Copy each line below in which the string "Viewport" appears.

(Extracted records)
● ● ●

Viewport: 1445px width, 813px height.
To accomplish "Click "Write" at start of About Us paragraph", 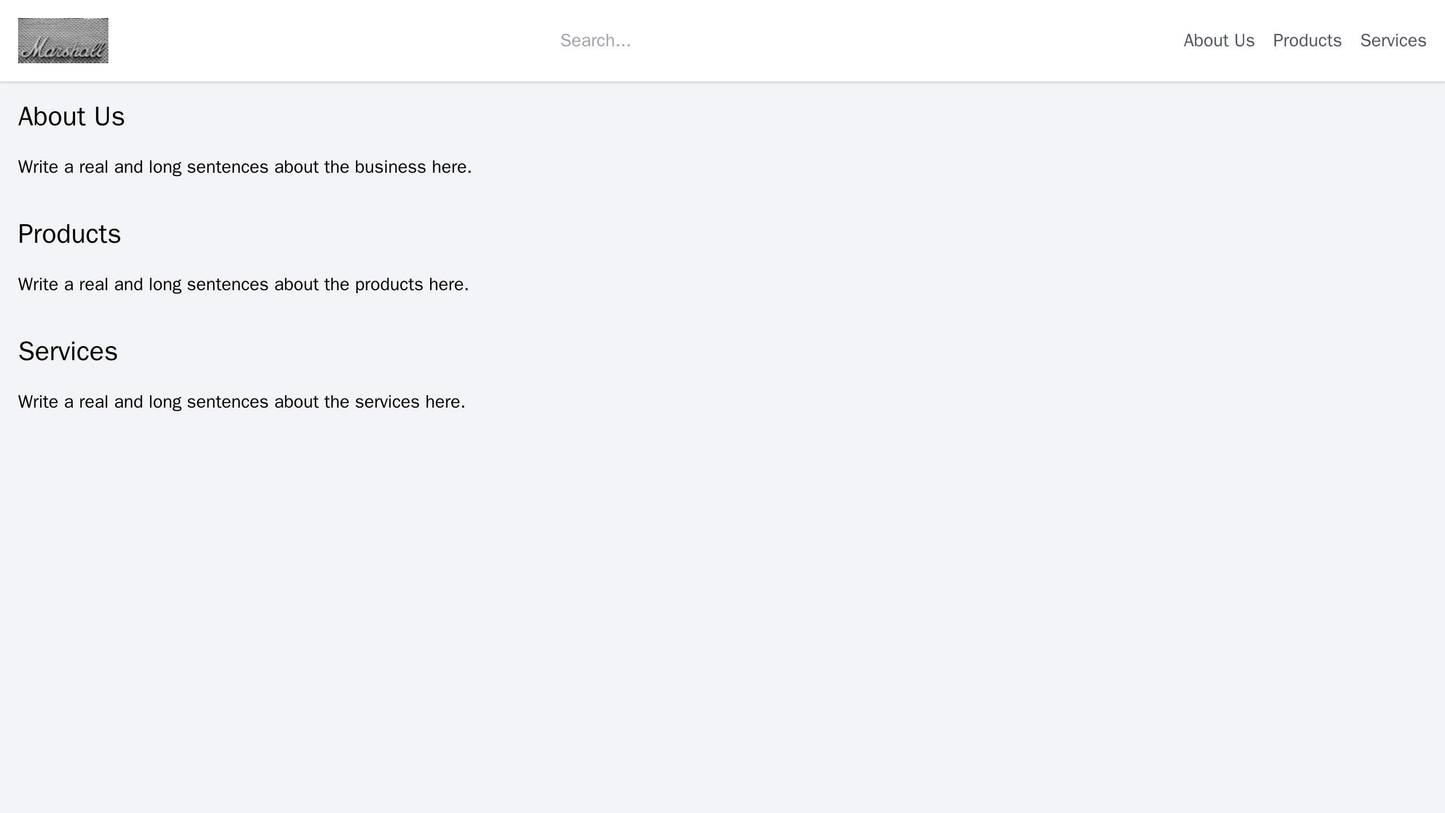I will tap(39, 167).
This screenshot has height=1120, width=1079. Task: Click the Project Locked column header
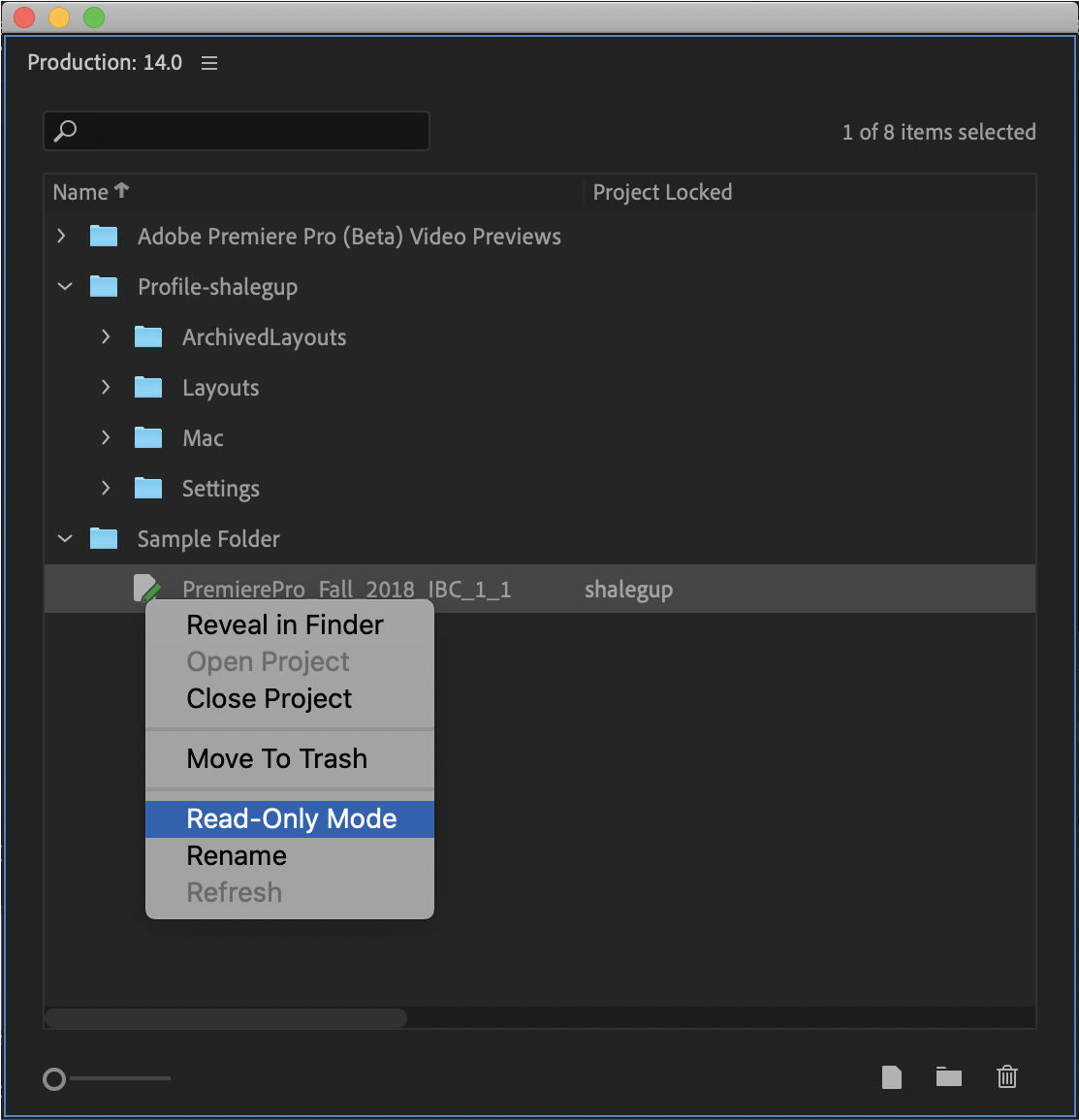[662, 191]
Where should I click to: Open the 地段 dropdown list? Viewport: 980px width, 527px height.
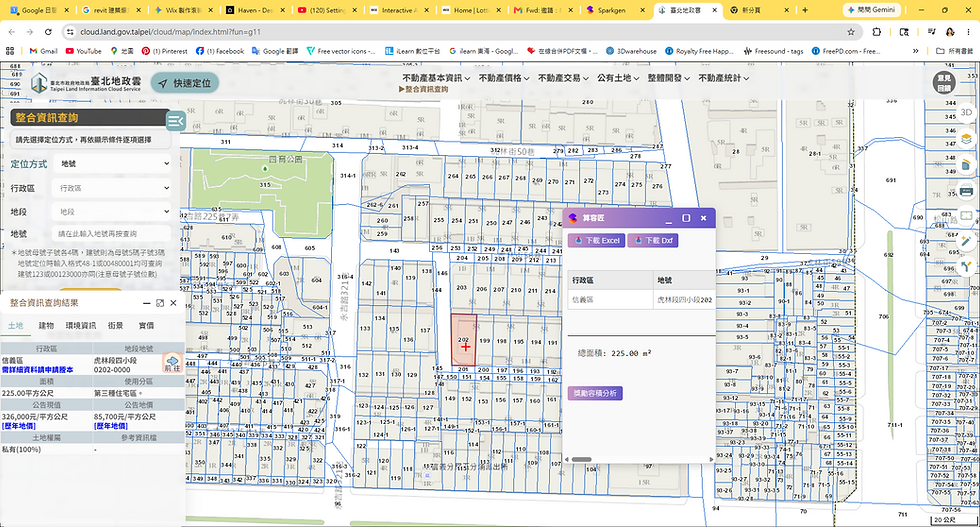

● ● ●

# [Reply to the exercise]
Viewport: 1445px width, 813px height.
Where should I click to: Open the 地段 dropdown list? Viewport: 980px width, 527px height.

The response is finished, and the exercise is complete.